Kyle Stanley <aeros...@gmail.com> added the comment:

> (a) design the API correctly; 
(b) ship something that definitely works with a proven ThreadPoolExecutor; 
(c) write lots of tests;
(d) write docs;
(e) if (a-d) are OK, refine the implementation later by replacing 
ThreadPoolExecutor with a proper (eager threads creation) implementation.

That sounds like a good strategy. I'll start working on step a, to build a more 
robust working implementation (that only uses ThreadPoolExecutor's public API), 
and then work on c and d once the API is approved. 

> 2. Not using ThreadPoolExecutor at all. We can write our own threads 
> orchestration code, it's not that complicated. If we do that, our 
> implementation will become quite faster than the current run_in_executor.  We 
> can use curio as inspiration.  Last time I profiled asyncio I saw that the 
> code binding concurrent.Future to asyncio.Future is quite complex, brittle, 
> and slow.

> I'm in favor of (2), but let's go through (a-d) steps to get there.
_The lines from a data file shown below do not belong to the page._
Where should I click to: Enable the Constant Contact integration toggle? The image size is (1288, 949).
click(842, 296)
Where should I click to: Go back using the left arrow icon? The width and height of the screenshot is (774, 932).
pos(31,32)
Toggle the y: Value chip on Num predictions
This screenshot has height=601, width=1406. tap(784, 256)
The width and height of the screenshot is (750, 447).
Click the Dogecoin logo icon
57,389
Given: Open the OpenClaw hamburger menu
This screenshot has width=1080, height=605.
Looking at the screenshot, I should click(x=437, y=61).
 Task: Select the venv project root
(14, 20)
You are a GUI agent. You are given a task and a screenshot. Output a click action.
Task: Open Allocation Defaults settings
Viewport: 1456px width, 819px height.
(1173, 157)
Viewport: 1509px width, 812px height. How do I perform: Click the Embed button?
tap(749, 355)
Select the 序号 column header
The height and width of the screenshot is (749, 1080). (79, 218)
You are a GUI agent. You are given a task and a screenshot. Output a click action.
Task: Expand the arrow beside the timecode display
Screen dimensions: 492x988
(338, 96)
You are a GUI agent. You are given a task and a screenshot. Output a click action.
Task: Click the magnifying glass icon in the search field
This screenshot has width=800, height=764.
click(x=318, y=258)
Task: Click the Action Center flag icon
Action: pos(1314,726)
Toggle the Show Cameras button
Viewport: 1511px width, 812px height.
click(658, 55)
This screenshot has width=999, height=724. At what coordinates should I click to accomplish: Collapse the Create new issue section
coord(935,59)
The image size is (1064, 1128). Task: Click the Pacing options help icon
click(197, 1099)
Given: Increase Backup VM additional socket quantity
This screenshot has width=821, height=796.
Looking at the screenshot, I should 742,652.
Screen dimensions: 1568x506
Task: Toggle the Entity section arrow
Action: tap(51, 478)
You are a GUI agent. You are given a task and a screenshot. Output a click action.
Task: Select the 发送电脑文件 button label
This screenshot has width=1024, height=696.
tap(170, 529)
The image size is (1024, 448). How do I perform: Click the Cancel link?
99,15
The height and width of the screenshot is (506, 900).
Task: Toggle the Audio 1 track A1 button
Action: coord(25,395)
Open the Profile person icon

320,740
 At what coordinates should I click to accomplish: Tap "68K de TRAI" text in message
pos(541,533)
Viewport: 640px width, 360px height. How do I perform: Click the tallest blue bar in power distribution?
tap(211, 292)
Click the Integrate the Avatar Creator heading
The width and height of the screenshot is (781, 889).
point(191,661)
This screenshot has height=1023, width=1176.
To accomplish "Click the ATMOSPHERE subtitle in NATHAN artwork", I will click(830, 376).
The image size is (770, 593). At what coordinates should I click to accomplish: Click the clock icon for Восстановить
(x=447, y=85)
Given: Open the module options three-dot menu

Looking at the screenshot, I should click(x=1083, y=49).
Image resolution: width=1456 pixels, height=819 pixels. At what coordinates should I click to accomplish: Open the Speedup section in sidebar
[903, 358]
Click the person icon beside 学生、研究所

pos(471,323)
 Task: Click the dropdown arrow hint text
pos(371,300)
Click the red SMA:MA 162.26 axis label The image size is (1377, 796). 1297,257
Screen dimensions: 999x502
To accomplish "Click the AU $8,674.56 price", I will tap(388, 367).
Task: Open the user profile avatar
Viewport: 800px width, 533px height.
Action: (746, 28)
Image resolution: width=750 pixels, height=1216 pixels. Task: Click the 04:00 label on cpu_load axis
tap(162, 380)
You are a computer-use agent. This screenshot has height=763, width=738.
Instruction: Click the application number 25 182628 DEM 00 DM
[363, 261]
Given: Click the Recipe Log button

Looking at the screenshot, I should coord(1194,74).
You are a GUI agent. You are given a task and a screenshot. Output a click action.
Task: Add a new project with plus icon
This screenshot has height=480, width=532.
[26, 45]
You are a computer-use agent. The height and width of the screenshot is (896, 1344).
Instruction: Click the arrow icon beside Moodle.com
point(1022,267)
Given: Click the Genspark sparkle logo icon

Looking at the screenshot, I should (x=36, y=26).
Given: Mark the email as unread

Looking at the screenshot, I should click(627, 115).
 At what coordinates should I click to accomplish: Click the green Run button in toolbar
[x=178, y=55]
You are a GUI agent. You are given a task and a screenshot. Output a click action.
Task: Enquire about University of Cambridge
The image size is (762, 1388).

Agreed, I'm also in favor of option (2), but doing (a-d) first. I think this 
approach will provide far more stability (rather than implementing (2) 
immediately), as we'll be able to write extensive test coverage using a 
ThreadPoolExecutor implementation as a base, and then ensure the native asyncio 
threadpool implementation has the same intended behavior. Afterwards, could 
even keep the ThreadPoolExecutor version as private for testing purposes. 

The native asyncio version will likely require some additional tests to ensure 
that the threads are being spawned eagerly, but they should have very similar 
overall behavior, with the asyncio version having better performance. 

I'm thinking that we could create a new Lib/asyncio/pools.py, for the initial 
ThreadPoolExecutor implementation, to give us a separate area to work with for 
native asyncio one in the future. A similar asyncio.ProcessPool API could also 
be eventually created there as well. It might be feasible to fit the initial 
implementation in Lib/asyncio/base_events.py, but IMO the native asyncio 
version would not fit. 

(From the user end it would make no difference, as long as we add pools.__all__ 
to Lib/asyncio/__init__.py)

My only remaining question that I can think of: should we implement an 
asyncio.ProcessPool API (using ProcessPoolExecutor's public API) before working 
on the native asyncio version of asyncio.ThreadPool? 

This would likely allow us to release the executor versions well before the 3.9 
beta (2020-05-18), and then the native asyncio versions (with eager spawning) 
either before 3.9rc1 (2020-08-10) or at some point during 3.10 alpha. I suspect 
that writing the extensive test coverage will take the most time.